* _TASK DETAILS_: Your answer must repeat all of the entries word for word, without any images.

* _EXERCISE INPUTS_:
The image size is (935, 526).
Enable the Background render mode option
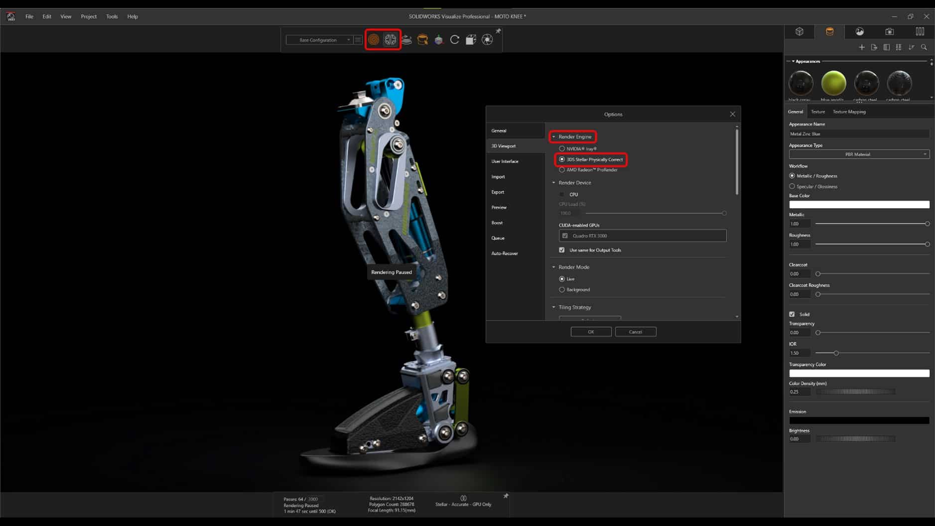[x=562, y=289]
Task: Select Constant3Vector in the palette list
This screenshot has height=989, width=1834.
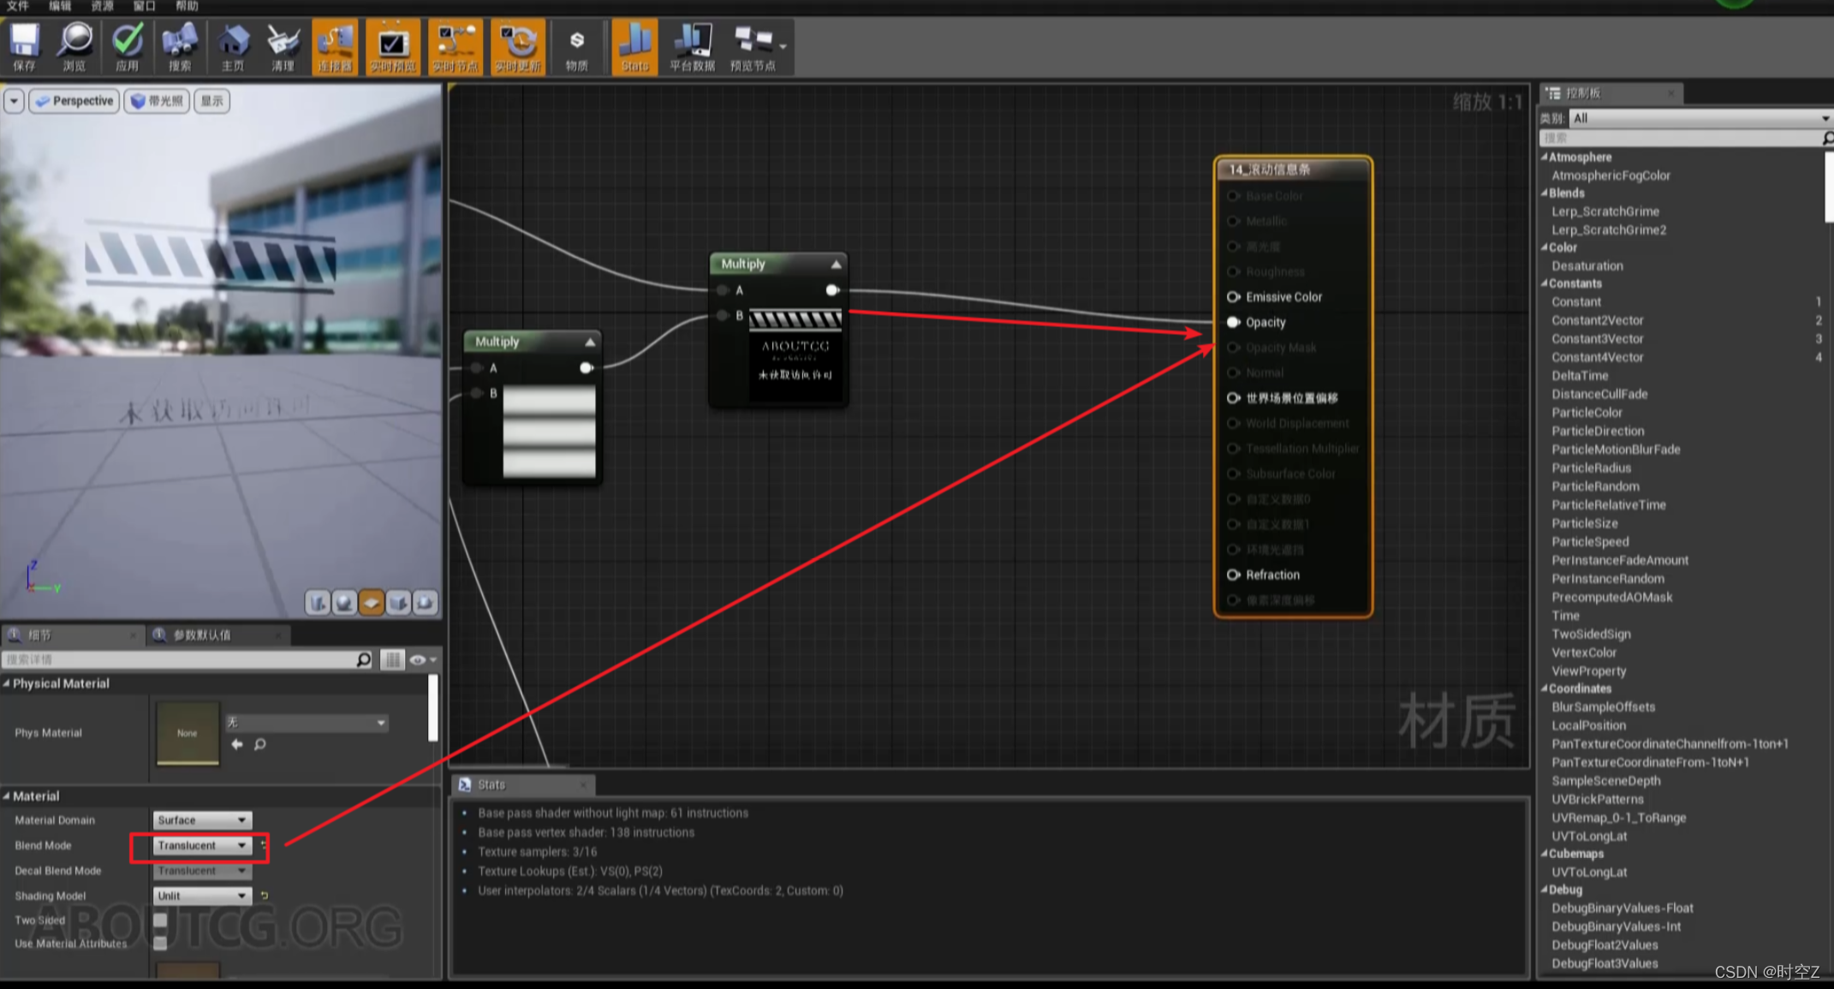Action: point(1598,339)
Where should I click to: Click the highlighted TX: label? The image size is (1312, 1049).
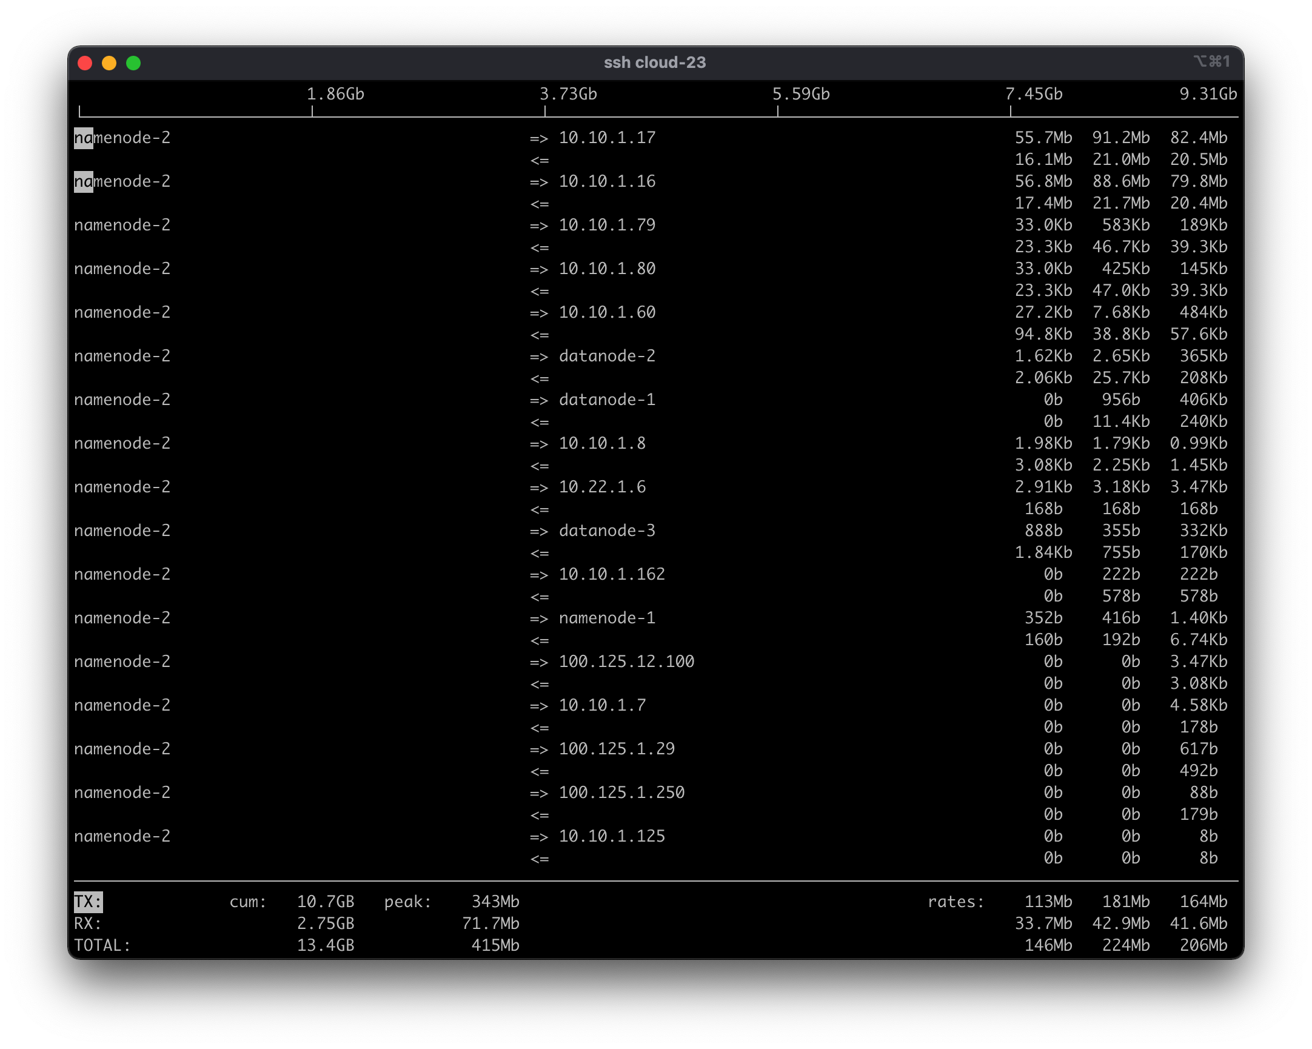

* _ANSWER TO THE PROBLEM_:
The image size is (935, 526).
Enable the Background render mode option
[x=562, y=289]
Task: Select Constant3Vector in the palette list
This screenshot has height=989, width=1834.
Action: point(1598,339)
Where should I click to: Click the highlighted TX: label? The image size is (1312, 1049).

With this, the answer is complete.